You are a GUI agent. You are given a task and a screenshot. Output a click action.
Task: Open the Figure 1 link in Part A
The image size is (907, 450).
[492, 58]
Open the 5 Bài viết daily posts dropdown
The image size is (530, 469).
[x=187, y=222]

Your assignment -> Copy the whole listing once more, exactly.

Task response ->
You are a GUI agent. You are given a task and a screenshot. Output a click action.
Task: Open the Figure 1 link in Part A
The image size is (907, 450).
[492, 58]
Open the 5 Bài viết daily posts dropdown
The image size is (530, 469).
[x=187, y=222]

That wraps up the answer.